Using SSL on your site comes with certain overheads and one of those overheads is checking the revocation status of your SSL certificate. Whilst this particular overhead resides on the client side, rather than the server side, it still affects the performance of your site in the eyes of your visitors. OCSP stapling allows the host to shift this overhead to their server and dramatically reduce it in size at the same time. 


What is OCSP?

OCSP is the Online Certificate Status Protocol and is used to check the revocation status of X.509 digital certificates, or SSL certificates to you and I. When a browser is establishing a connection via HTTPS, there are several checks that it performs to ensure that everything is secure. The certificate presented by the server must be for the domain in question, signed by a trusted root certificate, or intermediates that trace back to a trusted root certificate, and it must not have expired. The final item on the check list is that the certificate hasn't been revoked. If a host has their private keys compromised, an attacker can use the certificate to impersonate them or to intercept and decrypt their traffic. A host can switch out the compromised certificate for a new one, but this won't stop an attacker from impersonating you, the certificate is still signed and valid, you can't take that back. Thus, the need for certificate revocation checks were born. Once the browser confirms all of the initial checks are complete, it will contact the Certificate Authority, the people who issued the certificate, and check that the certificate hasn't been revoked. This introduces a huge burden. Every time a client makes a secure connection to a site, the browser will need to contact the CA to check the revocation status of the certificate presented. If the CA issues certificates to some high traffic sites, that's going to be an awful lot of requests to handle. Not only this, but there are also some privacy concerns. If you want to visit any site using SSL, you need to contact the CA to check the revocation status of the certificate presented. The CA in question can build up a fairly accurate record of the sites you visit that they issue certificates for. Not so good.

What's the answer?

The answer to both of these issues is OCSP Stapling. Instead of depending on the client to check the revocation status of the certificate, you can shift the burden to the host server. At regular intervals, the host will contact the OCSP server and retrieve a timestamped OCSP response, signed by the CA. This response is then 'stapled' to the host certificate and sent to the client. The client can trust the stapled response because it only has a short validity and is signed by the trusted CA. This prevents the client having to do the DNS and TCP round trips to the CA for the revocation check and it means the host server can make a single request to the CA and staple the same response to all requests until it expires. Now, instead of every connecting client having to make the OCSP request, the host server makes a single request at regular intervals. This makes the connection faster for all of your visitors and only introduces a minimal overhead on both servers, the host and the CA.

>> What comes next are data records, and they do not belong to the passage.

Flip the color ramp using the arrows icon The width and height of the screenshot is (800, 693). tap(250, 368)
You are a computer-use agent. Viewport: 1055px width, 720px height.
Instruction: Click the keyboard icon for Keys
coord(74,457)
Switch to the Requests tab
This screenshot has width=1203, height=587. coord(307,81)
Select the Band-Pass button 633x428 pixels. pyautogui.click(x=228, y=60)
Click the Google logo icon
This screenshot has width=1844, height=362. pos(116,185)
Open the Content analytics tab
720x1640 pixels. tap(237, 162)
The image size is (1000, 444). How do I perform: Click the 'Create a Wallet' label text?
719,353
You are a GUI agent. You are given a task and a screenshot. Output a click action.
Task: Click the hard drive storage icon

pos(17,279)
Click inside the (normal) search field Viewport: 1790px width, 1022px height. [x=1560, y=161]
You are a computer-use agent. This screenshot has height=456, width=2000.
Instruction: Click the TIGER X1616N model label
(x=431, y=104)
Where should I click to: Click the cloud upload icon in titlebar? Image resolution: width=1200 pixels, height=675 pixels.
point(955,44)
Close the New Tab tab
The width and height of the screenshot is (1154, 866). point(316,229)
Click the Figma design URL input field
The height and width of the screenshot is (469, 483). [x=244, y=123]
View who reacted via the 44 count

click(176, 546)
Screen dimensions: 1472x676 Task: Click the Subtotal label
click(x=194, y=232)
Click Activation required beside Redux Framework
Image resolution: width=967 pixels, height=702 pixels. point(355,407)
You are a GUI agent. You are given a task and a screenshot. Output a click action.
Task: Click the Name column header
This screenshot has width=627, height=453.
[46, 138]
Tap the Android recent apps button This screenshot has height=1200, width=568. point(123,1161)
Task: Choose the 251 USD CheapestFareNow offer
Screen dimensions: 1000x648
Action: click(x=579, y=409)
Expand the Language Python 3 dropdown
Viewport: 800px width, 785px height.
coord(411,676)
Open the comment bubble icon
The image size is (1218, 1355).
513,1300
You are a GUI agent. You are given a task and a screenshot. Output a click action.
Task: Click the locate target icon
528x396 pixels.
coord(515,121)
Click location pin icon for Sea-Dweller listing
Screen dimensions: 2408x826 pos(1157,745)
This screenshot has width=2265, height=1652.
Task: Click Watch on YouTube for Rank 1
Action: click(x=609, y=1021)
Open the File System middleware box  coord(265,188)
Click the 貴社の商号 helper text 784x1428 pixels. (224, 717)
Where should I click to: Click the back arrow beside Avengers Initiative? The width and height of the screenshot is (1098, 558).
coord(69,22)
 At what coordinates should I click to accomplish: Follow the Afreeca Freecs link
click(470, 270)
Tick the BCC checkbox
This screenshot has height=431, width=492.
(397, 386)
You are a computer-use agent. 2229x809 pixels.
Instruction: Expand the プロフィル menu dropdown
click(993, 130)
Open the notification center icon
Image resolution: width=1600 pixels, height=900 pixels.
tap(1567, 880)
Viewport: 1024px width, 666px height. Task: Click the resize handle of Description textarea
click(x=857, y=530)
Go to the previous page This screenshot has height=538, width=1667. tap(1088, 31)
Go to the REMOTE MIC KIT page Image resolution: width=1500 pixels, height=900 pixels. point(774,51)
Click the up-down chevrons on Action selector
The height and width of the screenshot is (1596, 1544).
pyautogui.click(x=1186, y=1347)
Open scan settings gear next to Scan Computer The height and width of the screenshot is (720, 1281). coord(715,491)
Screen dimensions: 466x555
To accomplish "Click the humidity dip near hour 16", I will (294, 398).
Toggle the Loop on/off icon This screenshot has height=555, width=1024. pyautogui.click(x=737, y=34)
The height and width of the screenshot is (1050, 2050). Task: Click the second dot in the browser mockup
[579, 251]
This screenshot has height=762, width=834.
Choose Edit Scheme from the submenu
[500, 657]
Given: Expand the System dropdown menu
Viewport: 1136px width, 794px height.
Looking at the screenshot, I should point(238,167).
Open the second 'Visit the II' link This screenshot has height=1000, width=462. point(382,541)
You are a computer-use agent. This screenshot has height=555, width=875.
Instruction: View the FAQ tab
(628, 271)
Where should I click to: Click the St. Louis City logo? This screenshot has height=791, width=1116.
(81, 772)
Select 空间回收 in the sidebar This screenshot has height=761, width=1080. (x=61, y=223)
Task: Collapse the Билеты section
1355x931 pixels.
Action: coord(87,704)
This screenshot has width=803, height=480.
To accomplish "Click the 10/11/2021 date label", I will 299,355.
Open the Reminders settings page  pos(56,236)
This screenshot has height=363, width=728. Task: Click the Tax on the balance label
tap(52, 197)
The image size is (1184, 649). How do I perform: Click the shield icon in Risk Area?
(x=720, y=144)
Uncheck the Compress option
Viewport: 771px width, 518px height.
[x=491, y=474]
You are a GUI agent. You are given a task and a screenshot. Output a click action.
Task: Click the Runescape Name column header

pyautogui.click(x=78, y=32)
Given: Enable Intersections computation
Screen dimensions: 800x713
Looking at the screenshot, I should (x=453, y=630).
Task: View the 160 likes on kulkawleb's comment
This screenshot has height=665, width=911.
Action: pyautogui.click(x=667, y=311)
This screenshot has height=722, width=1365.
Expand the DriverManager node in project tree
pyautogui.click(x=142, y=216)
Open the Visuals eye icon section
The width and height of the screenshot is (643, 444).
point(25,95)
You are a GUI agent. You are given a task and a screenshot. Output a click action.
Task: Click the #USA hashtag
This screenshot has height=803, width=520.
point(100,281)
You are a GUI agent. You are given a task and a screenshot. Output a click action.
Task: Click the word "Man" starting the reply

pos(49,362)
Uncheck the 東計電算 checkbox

Setting up OCSP stapling on nginx

I was quite surprised at just how easy it is to setup OCSP stapling on nginx.
http{
ssl_stapling on;
ssl_stapling_verify on;
ssl_trusted_certificate /path/to/certificate/ssl.crt;
resolver 8.8.8.8 8.8.4.4 valid=300s;
resolver_timeout 10s;

That's it! Those lines in your nginx.conf file are all that's needed to setup OCSP stapling. The ssl.crt file needs to contain all certificates right down to the root certificate and that's it. The resolvers listed are required because nginx needs to make external requests. You can use any you like, but for the example I've used Google DNS.

Once you have updated and reloaded your nginx config, you should be able to see OCSP stapling is enabled by performing a check on Qualys. Assuming all went well, your visitors will now see a reduction in the overheads of the SSL connection and I can't even find a measurable impact of enabling OCSP stapling on my server. All in all, it seems like a winner all round.